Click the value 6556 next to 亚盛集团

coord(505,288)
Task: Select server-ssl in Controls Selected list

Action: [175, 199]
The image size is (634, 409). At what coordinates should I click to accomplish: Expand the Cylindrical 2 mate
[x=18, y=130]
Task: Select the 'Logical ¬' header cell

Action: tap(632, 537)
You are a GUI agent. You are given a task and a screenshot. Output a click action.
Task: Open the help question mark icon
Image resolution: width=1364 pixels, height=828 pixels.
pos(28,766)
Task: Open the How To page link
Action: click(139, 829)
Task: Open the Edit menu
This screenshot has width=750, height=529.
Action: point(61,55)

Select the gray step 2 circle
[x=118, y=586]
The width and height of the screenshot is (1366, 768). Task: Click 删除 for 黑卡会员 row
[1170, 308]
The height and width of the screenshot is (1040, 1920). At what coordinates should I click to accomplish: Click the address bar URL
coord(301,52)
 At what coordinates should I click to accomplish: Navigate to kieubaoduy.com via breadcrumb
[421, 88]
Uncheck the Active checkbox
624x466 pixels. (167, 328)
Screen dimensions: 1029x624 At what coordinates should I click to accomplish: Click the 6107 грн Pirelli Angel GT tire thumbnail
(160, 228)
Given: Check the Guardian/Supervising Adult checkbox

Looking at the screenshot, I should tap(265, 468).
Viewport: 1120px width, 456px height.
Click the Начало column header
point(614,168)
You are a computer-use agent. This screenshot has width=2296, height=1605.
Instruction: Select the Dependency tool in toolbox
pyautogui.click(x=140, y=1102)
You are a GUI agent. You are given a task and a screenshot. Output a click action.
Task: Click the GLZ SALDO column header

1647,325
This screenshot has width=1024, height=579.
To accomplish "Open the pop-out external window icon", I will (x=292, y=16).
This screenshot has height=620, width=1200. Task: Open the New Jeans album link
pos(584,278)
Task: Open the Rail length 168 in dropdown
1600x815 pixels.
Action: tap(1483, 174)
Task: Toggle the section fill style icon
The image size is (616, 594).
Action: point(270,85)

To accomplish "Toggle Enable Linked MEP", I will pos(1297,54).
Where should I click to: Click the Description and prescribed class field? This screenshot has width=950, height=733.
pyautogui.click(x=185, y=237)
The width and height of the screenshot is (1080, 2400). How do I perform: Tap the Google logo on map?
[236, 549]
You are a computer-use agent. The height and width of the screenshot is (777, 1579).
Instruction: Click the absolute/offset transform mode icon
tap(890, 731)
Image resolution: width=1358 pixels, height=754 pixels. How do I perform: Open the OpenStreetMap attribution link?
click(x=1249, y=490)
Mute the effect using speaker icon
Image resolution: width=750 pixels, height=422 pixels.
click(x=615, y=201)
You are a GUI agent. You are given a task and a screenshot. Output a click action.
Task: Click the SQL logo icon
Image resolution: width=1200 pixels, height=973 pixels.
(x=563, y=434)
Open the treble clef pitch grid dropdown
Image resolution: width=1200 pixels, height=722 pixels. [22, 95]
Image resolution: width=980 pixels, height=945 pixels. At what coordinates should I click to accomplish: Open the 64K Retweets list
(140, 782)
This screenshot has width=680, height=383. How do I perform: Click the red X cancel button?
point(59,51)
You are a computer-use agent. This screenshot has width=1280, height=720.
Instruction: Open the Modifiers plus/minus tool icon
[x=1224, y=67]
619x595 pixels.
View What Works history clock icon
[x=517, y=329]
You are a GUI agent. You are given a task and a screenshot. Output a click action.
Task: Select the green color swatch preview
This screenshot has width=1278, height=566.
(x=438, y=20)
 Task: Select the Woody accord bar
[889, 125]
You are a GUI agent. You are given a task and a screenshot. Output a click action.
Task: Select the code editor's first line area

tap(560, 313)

= Exercise =
In this exercise, every line of the listing is to be output exactly.

= Response =
Click the value 6556 next to 亚盛集团

coord(505,288)
Task: Select server-ssl in Controls Selected list

Action: [175, 199]
The image size is (634, 409). At what coordinates should I click to accomplish: Expand the Cylindrical 2 mate
[x=18, y=130]
Task: Select the 'Logical ¬' header cell

Action: tap(632, 537)
You are a GUI agent. You are given a task and a screenshot. Output a click action.
Task: Open the help question mark icon
Image resolution: width=1364 pixels, height=828 pixels.
pos(28,766)
Task: Open the How To page link
Action: click(139, 829)
Task: Open the Edit menu
This screenshot has width=750, height=529.
Action: point(61,55)

Select the gray step 2 circle
[x=118, y=586]
The width and height of the screenshot is (1366, 768). Task: Click 删除 for 黑卡会员 row
[1170, 308]
The height and width of the screenshot is (1040, 1920). At what coordinates should I click to accomplish: Click the address bar URL
coord(301,52)
 At what coordinates should I click to accomplish: Navigate to kieubaoduy.com via breadcrumb
[421, 88]
Uncheck the Active checkbox
624x466 pixels. (167, 328)
Screen dimensions: 1029x624 At what coordinates should I click to accomplish: Click the 6107 грн Pirelli Angel GT tire thumbnail
(160, 228)
Given: Check the Guardian/Supervising Adult checkbox

Looking at the screenshot, I should tap(265, 468).
Viewport: 1120px width, 456px height.
Click the Начало column header
point(614,168)
You are a computer-use agent. This screenshot has width=2296, height=1605.
Instruction: Select the Dependency tool in toolbox
pyautogui.click(x=140, y=1102)
You are a GUI agent. You are given a task and a screenshot. Output a click action.
Task: Click the GLZ SALDO column header

1647,325
This screenshot has width=1024, height=579.
To accomplish "Open the pop-out external window icon", I will (x=292, y=16).
This screenshot has height=620, width=1200. Task: Open the New Jeans album link
pos(584,278)
Task: Open the Rail length 168 in dropdown
1600x815 pixels.
Action: tap(1483, 174)
Task: Toggle the section fill style icon
The image size is (616, 594).
Action: point(270,85)

To accomplish "Toggle Enable Linked MEP", I will pos(1297,54).
Where should I click to: Click the Description and prescribed class field? This screenshot has width=950, height=733.
pyautogui.click(x=185, y=237)
The width and height of the screenshot is (1080, 2400). How do I perform: Tap the Google logo on map?
[236, 549]
You are a computer-use agent. The height and width of the screenshot is (777, 1579).
Instruction: Click the absolute/offset transform mode icon
tap(890, 731)
Image resolution: width=1358 pixels, height=754 pixels. How do I perform: Open the OpenStreetMap attribution link?
click(x=1249, y=490)
Mute the effect using speaker icon
Image resolution: width=750 pixels, height=422 pixels.
click(x=615, y=201)
You are a GUI agent. You are given a task and a screenshot. Output a click action.
Task: Click the SQL logo icon
Image resolution: width=1200 pixels, height=973 pixels.
(x=563, y=434)
Open the treble clef pitch grid dropdown
Image resolution: width=1200 pixels, height=722 pixels. [22, 95]
Image resolution: width=980 pixels, height=945 pixels. At what coordinates should I click to accomplish: Open the 64K Retweets list
(140, 782)
This screenshot has width=680, height=383. How do I perform: Click the red X cancel button?
point(59,51)
You are a computer-use agent. This screenshot has width=1280, height=720.
Instruction: Open the Modifiers plus/minus tool icon
[x=1224, y=67]
619x595 pixels.
View What Works history clock icon
[x=517, y=329]
You are a GUI agent. You are given a task and a screenshot. Output a click action.
Task: Select the green color swatch preview
This screenshot has width=1278, height=566.
(x=438, y=20)
 Task: Select the Woody accord bar
[889, 125]
You are a GUI agent. You are given a task and a screenshot. Output a click action.
Task: Select the code editor's first line area

tap(560, 313)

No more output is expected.